Cahaya lampu jalan menyorotkan bayangan halus di wajah pria itu—garis rahangnya tegas, matanya serius, bibirnya mengatup rapat.
Luna mengulum senyum. Ia tidak bisa menahan godaan untuk sedikit mengusili Xavier.
"Kalau aku pingsan di sini," katanya tiba-tiba, suaranya dibuat setengah bercanda, "kau bakal pasang infus darurat sambil nyetir?"
Xavier meliriknya cepat, lalu kembali fokus ke jalan. "Kalau perlu, aku akan parkir di pinggir jalan, dan menggendongmu balik ke rumah sakit," balasnya serius.
Luna tertawa kecil, geli melihat betapa tulusnya ancaman itu.
"Wow, dramatis sekali," godanya. "Kau yakin nggak mau sekalian panggil ambulans dan pasang sirine?"
Xavier menghela napas panjang, seolah benar-benar mempertimbangkan ide itu. "Kalau itu membuatmu aman, aku bahkan mau memblokir seluruh jalanan."
Mendengar itu, Luna tertawa lebih keras, lalu meringis kecil saat gerakan itu menarik lukanya.
Seketika, Xavier melirik khawatir. "Luna?"
"Aku baik-baik saja," jawab Luna cepat, melambaikan tangan meyakinkan. "Hanya... mungkin aku harus menahan diri untuk tidak terlalu lucu malam ini."
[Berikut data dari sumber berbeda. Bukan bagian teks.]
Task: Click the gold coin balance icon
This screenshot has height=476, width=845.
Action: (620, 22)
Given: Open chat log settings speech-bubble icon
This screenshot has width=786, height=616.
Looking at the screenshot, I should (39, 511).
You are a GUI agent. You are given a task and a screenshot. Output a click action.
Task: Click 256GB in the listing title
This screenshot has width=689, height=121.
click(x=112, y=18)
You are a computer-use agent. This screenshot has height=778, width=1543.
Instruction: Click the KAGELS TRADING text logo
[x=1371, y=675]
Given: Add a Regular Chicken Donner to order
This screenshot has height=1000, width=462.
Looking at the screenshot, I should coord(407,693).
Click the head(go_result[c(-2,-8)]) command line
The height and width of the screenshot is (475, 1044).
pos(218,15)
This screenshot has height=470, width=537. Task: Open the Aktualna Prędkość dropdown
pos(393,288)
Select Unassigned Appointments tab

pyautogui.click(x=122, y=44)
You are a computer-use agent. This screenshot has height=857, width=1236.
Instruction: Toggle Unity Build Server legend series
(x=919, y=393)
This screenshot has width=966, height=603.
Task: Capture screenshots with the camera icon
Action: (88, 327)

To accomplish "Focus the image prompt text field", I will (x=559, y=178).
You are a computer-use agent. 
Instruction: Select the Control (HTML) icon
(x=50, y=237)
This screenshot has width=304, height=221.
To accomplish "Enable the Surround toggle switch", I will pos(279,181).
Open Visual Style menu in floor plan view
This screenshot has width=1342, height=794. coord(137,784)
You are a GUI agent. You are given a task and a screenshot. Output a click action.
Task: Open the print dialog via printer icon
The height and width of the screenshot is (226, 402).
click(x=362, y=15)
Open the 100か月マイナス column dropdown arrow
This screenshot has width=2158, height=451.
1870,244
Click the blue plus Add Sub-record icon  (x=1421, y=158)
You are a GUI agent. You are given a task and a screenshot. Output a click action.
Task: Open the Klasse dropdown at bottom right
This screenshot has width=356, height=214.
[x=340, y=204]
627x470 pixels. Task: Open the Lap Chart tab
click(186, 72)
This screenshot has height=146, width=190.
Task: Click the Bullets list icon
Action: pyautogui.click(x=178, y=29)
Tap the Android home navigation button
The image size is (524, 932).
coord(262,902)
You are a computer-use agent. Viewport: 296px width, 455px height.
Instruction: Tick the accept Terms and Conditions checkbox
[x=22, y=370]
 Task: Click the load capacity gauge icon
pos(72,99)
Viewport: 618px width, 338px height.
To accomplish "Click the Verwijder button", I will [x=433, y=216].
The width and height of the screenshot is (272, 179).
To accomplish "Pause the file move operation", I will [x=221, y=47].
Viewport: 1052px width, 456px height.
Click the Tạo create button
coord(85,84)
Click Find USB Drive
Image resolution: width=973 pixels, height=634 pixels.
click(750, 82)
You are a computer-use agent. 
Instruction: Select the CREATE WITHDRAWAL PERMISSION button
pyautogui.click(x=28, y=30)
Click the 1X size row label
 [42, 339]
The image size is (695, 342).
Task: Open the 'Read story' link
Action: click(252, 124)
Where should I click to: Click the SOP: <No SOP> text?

Xavier menggeleng pelan, sudut bibirnya melengkung membentuk senyuman kecil. Itu pertama kalinya sejak kecelakaan ia benar-benar tersenyum.
"Kau memang berbahaya," gumam Xavier, setengah kepada dirinya sendiri.
Luna memiringkan kepala, pura-pura bingung. "Berbahaya?"
"Ya," kata Xavier, dengan suara sedikit lebih pelan. "Bahkan saat kau terluka... kau masih bisa membuat jantungku berdegup tidak karuan."
Luna terdiam, matanya membelalak, tidak menduga akan mendapat serangan frontal seperti itu.
"Ah... siapa yang sekarang berbahaya," gumamnya, memalingkan wajah ke jendela untuk menyembunyikan senyumnya.
Xavier tertawa pelan, suara rendahnya mengisi ruang mobil yang terasa semakin hangat.
Tak butuh banyak kata di antara mereka malam itu. Cukup dengan keberadaan satu sama lain, perjalanan pulang terasa seperti perjalanan kembali ke sesuatu yang lebih dalam—sebuah tempat di mana hati mereka perlahan-lahan mulai menemukan rumahnya.